I keep seeing this in class and I don't understand why we add the log in there from time to time. For example we have regression model 1: $$1:\hat Y=-14.37+.321X_1+.043X_2-.0051X_3+.0035X_4$$ and then it says that we reestimate the model using the log form of $X_3$ and $X_4$ to get model 2: $$2:\hat Y=-36.30+.327X_1+.069X_2-4.74\log(X_3)+7.24\log(X_4)$$ what does the $\log$ do? In terms of affecting the regression and in terms of affecting the variables.

  • $\begingroup$ Sometimes people use log to bring a skewed variable to be more normal. Some inferences depend on the assumption of normal distribution. $\endgroup$
    – JACKY88
    Commented Oct 21, 2012 at 18:35
  • $\begingroup$ @Patrick so you're saying the log will "normalize" a variable? $\endgroup$
    – Kyle
    Commented Oct 21, 2012 at 21:11
  • $\begingroup$ It changes the dependence of $\hat Y$ on $X_3,X_4$. That may be a better reflection of reality. You can also try $X_3^2$, $\exp(X_4)$ or whatever makes a decent fit to your data. $\endgroup$
    – Ross Millikan
    Commented Oct 21, 2012 at 22:15
  • 2
    $\begingroup$ @PatrickLi there is no need for the x-variables to be normal $\endgroup$
    – Glen_b
    Commented Oct 21, 2012 at 23:55
  • 2
    $\begingroup$ Here are 2 CV questions that you may want to read: interpretation-of-log-transformed-predictor & In linear regression when is it appropriate to use the log of an independent variable instead of the actual values. $\endgroup$ Commented Oct 22, 2012 at 0:14

3 Answers 3


There are two sorts of reasons for taking the log of a variable in a regression, one statistical, one substantive.

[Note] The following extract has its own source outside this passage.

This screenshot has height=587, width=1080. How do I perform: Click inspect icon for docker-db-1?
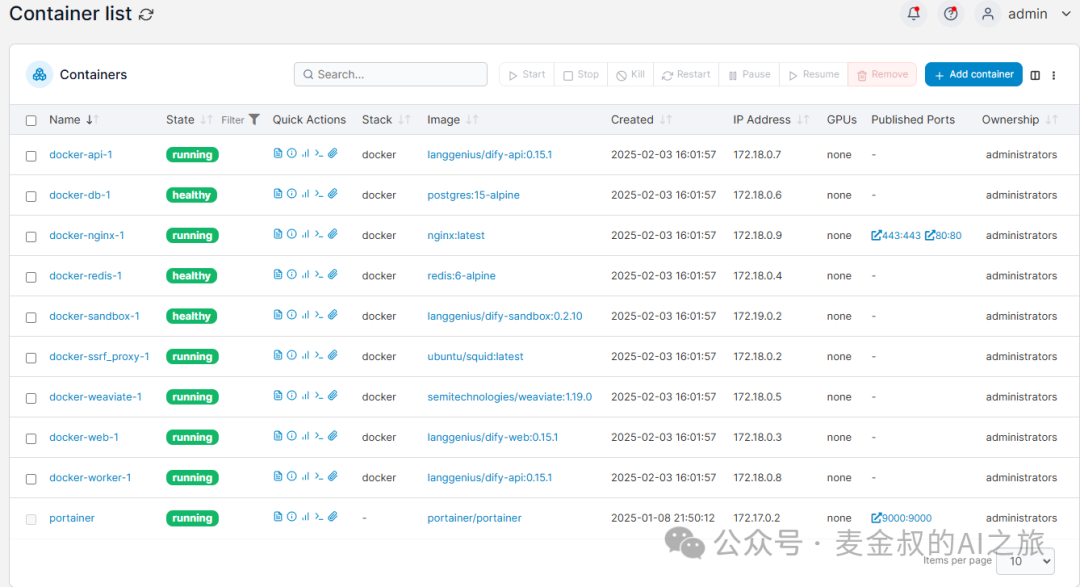[x=292, y=194]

Statistically, OLS regression assumes that the errors, as estimated by the residuals, are normally distributed. When they are positively skewed (long right tail) taking logs can sometimes help. Sometimes logs are taken of the dependent variable, sometimes of one or more independent variables.

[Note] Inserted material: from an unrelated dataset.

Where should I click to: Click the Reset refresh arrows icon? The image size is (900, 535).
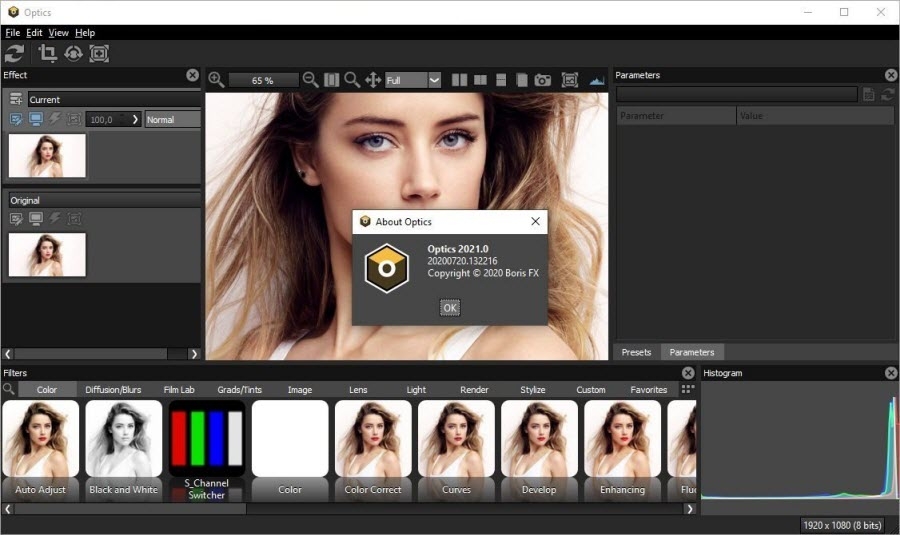(x=15, y=53)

Substantively, sometimes the meaning of a change in a variable is more multiplicative than additive. For example, income. If you make \$20,000 a year, a \$5,000 raise is huge. If you make \$200,000 a year, it is small. Taking logs reflects this:

log(20,000) = 9.90
log(25,000) = 10.12
log(200,000) = 12.20
log(205,000) = 12.23

The gaps are then 0.22 and 0.03.

In terms of interpretation, you are now saying that each change of 1 unit on the log scale has the same effect on the DV, rather than each change of 1 unit on the raw scale.

  • 2
    $\begingroup$ @Kyle Clarification: The effects of removing skew and turning multiplicative relationships to additive ones only apply when you take logs of the dependent variable - neither effect applies to the specific details of your question, which had logs only on independent variables. However, it's important to know about those effects. $\endgroup$
    – Glen_b
    Commented Oct 22, 2012 at 21:42

Taking logs will make certain forms of relationship that look curved look linear or more nearly linear. Think of introducing new variables, $X_5 = \log(X_3)$ and $X_6 = \log(X_4)$ and then your model is linear in $X_1, X_2, X_5$ and $X_6$.

Sometimes these transformations are obvious from subject-matter considerations. Sometimes they're just chosen empirically.


This is an old question, but I often found myself looking for this specific interpretation in the past so I will add it here.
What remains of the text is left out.